妊婦の感染も増える 都立病院 受け入れ困難になるおそれも

新型コロナウイルスの感染の急拡大が続くなか、周産期医療の専門部門がある都立病院では、感染した妊婦の入院を受け入れていますが、今後、妊婦の感染が増えれば受け入れられなくなるおそれもあるとして、感染防止対策の徹底を呼びかけています。

感染して出産を控えた妊婦を受け入れるには、専門の医療設備が整っている必要があり、都内では妊婦が入院できる病院が限られています。

周産期医療の専門部門がある東京 豊島区の都立大塚病院では、24日時点で、感染した妊婦の入院患者10人を受け入れています。

病院によりますと、今月に入って24日までに延べ71人の感染した妊婦の入院を受け入れ、去年夏の第5波より多いということです。

感染した妊婦の場合、妊娠中には使えない新型コロナの薬があり、治療に制約があるほか、出産の際は、肺に長時間、負担がかかることなどを考慮して、基本的に帝王切開で対応していることです。

病院によりますと、今月に入って受け入れた延べ71人のなかで、重症化した妊婦はいないということですが、松本潤院長は「胎児の状況を確認しつつ、妊婦本人の病状もチェックしなければならないので負担は増してきている」と話しています。

大塚病院では、患者の状態が不安定な場合、高度な医療が受けられる妊婦専用の集中治療室で対応しています。

集中治療室は3部屋、6床と限られていて、現在、1つの部屋に早産のおそれがある感染した妊婦が入院しているということです。

松本院長は「妊婦を診る病院や専用の集中治療室には限りがあるので、感染した妊婦さんが増えると受け入れられないこともあり、今後、対応ができるのか心配している」と話しています。

## 以下のデータ
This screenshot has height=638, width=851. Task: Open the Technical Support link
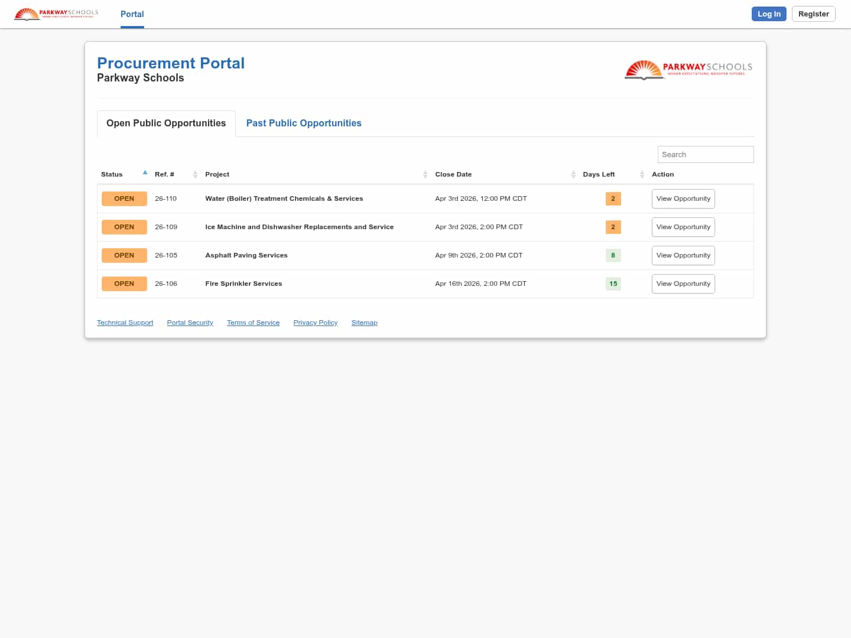(125, 323)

## 課題 A
妊婦の感染に関する記事の「病院によりますと、今月に入って24日まで」から「てきている」と話しています。」までの部分を、「第5波」を「第4波」に差し替えて書き直してください。
## 課題 B
妊婦の感染に関する記事によると、大塚病院の妊婦専用の集中治療室は何部屋、何床ありますか。
## 課題 C
妊婦の感染に関する記事を、最後の文の後から書き継いでください。

## 解答欄 A
病院によりますと、今月に入って24日までに延べ71人の感染した妊婦の入院を受け入れ、去年夏の第4波より多いということです。

感染した妊婦の場合、妊娠中には使えない新型コロナの薬があり、治療に制約があるほか、出産の際は、肺に長時間、負担がかかることなどを考慮して、基本的に帝王切開で対応していることです。

病院によりますと、今月に入って受け入れた延べ71人のなかで、重症化した妊婦はいないということですが、松本潤院長は「胎児の状況を確認しつつ、妊婦本人の病状もチェックしなければならないので負担は増してきている」と話しています。

## 解答欄 B
3部屋、6床です。

## 解答欄 C
また「妊婦が感染した時のいろいろな問題をもっと知っていただき、妊婦を感染させないよう守ってもらいたい。家族でも、近くで会話するときはマスクをするなど、誰もが感染している可能性があるという前提で気を付けてほしい」と呼びかけています。

“周りの大事な人のため みんなで感染予防を”

第5波の去年8月、妊娠37週目で感染が分かった20代の女性がNHKのインタビューに応じ「自分のためだけではなく、周りの大事な人のため、できるかぎりの感染予防にみんなで努めていけたらいいと思う」と話しています。

女性は、感染が分かったあと入院し「中等症」と診断されましたが、医師からは妊娠中のため、一部の治療薬が使えないと説明されたということです。

当時の状況について女性は「とにかくおなかの中の赤ちゃんが心配で、影響がないのか、すごく考えました」と話し、看護師が専用の機器で赤ちゃんの心拍などを確認するたびに安心したといいます。

女性は、感染が急拡大している今、「『症状が軽いから大丈夫だろう』と妊娠中の人が近くにいるにもかかわらず、飲みに行く人もいると思いますが、自分のためだけではなく、周りの大事な人のため、できるかぎりの感染予防にみんなで努めていけたらいいと思います」と話していました。